NtKinect

NtKinect: Kinect V2 C++ Programming with OpenCV on Windows10

Kinect V2 で取得した音声を Google Cloud Platform の Cloud Speech API で音声認識する

2017.12.20: created by

2017.12.23: revised by

目次へ

前提として理解しておくべき知識

NtKinect: Kinect V2 で音声を取得する

Google の Cloud Speech API を利用するために

Google Cloud Platform の音声認識 API が Cloud Speech API です。

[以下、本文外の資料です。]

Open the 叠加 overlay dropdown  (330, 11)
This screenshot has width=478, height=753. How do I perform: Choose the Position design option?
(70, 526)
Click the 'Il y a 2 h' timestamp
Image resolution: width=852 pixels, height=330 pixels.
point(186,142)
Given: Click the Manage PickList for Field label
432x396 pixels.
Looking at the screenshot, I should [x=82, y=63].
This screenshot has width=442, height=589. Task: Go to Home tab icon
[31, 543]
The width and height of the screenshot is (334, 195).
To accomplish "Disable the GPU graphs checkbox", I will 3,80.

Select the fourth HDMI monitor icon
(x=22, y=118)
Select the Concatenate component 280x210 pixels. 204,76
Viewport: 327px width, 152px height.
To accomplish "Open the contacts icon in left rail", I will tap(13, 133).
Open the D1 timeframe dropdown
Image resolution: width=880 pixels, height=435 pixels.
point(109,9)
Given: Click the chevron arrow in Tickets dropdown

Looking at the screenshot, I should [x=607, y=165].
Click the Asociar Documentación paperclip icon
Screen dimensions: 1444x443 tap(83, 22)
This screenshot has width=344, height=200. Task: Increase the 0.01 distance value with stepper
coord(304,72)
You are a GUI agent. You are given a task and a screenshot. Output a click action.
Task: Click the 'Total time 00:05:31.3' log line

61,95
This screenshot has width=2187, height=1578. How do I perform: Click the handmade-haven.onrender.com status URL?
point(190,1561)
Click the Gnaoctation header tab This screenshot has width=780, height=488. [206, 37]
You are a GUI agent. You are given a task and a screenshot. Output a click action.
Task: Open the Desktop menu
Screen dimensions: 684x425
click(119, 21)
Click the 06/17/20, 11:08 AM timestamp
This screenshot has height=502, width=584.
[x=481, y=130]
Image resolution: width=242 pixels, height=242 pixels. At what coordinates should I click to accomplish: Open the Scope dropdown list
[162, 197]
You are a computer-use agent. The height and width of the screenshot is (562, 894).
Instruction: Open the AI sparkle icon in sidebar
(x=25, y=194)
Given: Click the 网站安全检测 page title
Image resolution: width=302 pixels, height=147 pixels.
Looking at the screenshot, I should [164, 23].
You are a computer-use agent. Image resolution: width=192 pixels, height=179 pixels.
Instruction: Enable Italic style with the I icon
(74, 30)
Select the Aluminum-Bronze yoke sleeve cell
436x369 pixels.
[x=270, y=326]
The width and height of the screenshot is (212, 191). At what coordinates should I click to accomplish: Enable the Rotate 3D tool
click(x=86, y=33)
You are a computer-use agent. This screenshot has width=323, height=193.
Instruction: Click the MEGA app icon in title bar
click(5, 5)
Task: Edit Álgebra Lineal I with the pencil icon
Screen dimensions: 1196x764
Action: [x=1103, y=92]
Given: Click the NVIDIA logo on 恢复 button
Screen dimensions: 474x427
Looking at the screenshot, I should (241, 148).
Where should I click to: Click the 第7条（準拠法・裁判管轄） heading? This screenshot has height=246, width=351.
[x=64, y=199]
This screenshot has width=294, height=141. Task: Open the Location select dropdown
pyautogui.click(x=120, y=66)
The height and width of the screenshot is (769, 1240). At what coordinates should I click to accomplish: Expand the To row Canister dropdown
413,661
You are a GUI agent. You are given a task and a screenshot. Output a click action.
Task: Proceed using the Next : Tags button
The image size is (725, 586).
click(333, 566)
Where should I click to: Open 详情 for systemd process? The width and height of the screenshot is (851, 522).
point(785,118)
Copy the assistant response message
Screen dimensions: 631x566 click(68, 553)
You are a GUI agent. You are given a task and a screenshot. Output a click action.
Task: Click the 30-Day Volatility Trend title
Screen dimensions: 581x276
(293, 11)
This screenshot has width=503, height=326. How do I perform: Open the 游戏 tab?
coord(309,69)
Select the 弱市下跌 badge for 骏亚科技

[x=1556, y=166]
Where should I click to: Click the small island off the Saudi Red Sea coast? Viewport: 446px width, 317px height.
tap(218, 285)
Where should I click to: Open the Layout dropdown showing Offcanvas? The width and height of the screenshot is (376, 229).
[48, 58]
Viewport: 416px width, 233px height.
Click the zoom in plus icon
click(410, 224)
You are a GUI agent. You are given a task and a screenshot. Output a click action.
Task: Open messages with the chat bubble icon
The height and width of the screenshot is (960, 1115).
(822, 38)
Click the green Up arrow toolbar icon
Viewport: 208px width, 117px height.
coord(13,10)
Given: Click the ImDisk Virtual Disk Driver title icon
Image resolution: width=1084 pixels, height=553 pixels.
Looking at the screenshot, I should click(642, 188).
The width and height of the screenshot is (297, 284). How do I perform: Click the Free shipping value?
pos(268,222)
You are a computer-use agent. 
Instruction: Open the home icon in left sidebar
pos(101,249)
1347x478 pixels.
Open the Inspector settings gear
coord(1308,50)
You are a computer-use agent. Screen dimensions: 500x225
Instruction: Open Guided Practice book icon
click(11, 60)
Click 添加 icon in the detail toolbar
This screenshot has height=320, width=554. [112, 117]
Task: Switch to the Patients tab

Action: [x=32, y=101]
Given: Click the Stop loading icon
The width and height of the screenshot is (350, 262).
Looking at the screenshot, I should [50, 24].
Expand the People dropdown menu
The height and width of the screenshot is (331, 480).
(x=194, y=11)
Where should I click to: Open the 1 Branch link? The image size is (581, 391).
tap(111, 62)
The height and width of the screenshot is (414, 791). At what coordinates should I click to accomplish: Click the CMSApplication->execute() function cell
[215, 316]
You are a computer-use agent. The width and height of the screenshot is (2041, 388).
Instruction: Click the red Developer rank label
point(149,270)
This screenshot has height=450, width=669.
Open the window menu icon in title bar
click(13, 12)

まず、 Google Cloud Platform の Cloud Speech API の「無料トライアル」を申し込み、利用できるように設定して下さい。

「 Google Cloud Speech API ドキュメント」の「クイックスタート 5分で学習する」を読みながら、sync-request.json に記述した音声を curl で送りつけて、認識された音声が返される手順を確認して下さい。

sync-request.json

{
  "config": {
      "encoding":"FLAC",
      "sampleRateHertz": 16000,
      "languageCode": "en-US",
      "enableWordTimeOffsets": false
  },
  "audio": {
      "uri":"gs://cloud-samples-tests/speech/brooklyn.flac"
  }
}

curl を用いた要求の送出

授業で配布するプリントを参照して下さい。

access token を入手し、それを用いて HTTP プロトコルで Google Speech API を利用します。上記の例のように

gcloud auth application-default print-access-token  > token-file.txt

として、access token をリダイレクトでファイルに保存した場合、そのファイルのフォーマットは Little Endian の UTF-16 エンコーディングになることに注意して下さい。

アクセストークンが他人に漏洩するのを防ぐため、アクセストークンを含むファイルは、 Visual Studio のプロジェクトの外に置くことが推奨されています。

[注意]
上記のアクセストークンを入手するところで "Default Credential Authentification ..." というエラーが起きることがあります。それは Google Application Default Credentials を使う部分の設定がうまくいっていないからです。

このエラーを取り除く最も簡単な方法は次のコマンドを実行して「デフォルト認証用」ファイルを作ることです。次のコマンドを実行すると、Web ブラウザが起動されます。 Microsoft Edgeだと非常に遅いので、このコマンドを実行するときは「既定のアプリケーション」を Google Chrome に変更しておくことをお勧めします。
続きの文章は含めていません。